JENNY KENDLER * ENVIRONMENTAL ARTIST
The Carolina Parakeet
Conuropsis carolinensis
Extinct 1918

From the series Extinction Portraits
Graphite on paper with vintage award ribbon
11" x 9" framed
2007

The Carolina Parakeet was the only native parrot species of the Eastern United States.Though many factors contributed to their extinctions, these charming and colorful birds were mainly the victims of the rapidly growing population and subsequent cultivation of the Eastern United States.

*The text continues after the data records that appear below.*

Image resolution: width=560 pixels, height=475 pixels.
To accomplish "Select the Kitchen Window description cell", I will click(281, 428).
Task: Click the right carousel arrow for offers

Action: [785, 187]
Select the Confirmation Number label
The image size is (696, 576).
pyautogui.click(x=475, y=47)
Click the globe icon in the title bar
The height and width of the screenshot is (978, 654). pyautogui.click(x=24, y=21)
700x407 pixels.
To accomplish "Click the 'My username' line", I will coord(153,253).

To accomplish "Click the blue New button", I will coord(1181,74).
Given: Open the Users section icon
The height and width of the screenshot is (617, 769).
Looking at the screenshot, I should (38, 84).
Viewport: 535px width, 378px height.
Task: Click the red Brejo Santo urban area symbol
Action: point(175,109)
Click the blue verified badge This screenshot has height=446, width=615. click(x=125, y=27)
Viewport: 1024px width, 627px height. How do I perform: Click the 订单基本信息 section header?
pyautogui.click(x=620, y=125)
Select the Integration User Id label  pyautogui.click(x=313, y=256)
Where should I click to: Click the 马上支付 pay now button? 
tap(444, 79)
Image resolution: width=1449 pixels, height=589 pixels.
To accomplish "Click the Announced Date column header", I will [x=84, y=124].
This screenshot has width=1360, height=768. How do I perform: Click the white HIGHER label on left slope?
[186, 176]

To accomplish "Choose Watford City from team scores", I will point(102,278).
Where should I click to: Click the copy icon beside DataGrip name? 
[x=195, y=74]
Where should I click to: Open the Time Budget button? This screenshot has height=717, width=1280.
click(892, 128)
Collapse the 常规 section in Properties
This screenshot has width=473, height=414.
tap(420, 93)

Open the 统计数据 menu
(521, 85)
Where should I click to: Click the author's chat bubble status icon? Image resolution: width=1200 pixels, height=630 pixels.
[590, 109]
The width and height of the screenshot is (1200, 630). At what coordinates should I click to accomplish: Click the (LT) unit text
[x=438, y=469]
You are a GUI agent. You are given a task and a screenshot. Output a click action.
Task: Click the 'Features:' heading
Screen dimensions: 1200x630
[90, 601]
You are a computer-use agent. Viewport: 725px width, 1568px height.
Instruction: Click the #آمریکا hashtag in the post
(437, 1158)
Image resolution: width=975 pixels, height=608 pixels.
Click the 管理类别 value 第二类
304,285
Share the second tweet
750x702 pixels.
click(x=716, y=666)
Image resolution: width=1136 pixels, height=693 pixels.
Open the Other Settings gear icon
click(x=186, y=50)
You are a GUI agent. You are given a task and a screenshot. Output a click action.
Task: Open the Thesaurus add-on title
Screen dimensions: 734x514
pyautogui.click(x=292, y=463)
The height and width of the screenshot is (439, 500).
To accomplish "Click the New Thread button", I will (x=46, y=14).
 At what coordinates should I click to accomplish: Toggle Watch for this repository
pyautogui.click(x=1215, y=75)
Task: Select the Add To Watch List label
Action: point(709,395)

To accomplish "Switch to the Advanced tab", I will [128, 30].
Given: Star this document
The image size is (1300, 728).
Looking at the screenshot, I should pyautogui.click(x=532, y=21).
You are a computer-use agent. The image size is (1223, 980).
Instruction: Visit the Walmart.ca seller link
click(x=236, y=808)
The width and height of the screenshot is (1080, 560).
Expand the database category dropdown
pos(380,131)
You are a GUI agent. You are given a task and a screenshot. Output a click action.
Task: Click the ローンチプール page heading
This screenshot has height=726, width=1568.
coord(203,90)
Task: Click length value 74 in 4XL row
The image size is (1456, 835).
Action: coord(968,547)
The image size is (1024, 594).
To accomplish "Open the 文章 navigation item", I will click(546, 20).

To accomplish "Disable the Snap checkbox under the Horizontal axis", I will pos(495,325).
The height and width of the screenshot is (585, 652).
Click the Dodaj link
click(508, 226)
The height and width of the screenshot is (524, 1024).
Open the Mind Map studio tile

Though killed for their feathers for hats and captured for the pet trade, the parakeet's main nemesis were the farming industry. Farmers considered them a 'crop pest', and killed them in large numbers -- in spite of, or possibly unaware, that the parakeets were actually beneficial -- being crucial to controlling the invasive cocklebur plant.

As land was cleared for farming, the last of the Carolina Parakeets natural habitat disappeared. The few remaining flocks are believed to have died rapidly from an outbreak of some sort of poultry disease.

The last wild specimen was killed in 1904, in Florida, and the last parakeet in captivity, named Incas, died at the Cincinnati Zoo in 1918. In a sad and strange coincidence, Incas died in the same cage in which the last Passenger Pigeon, Martha, had died four years before.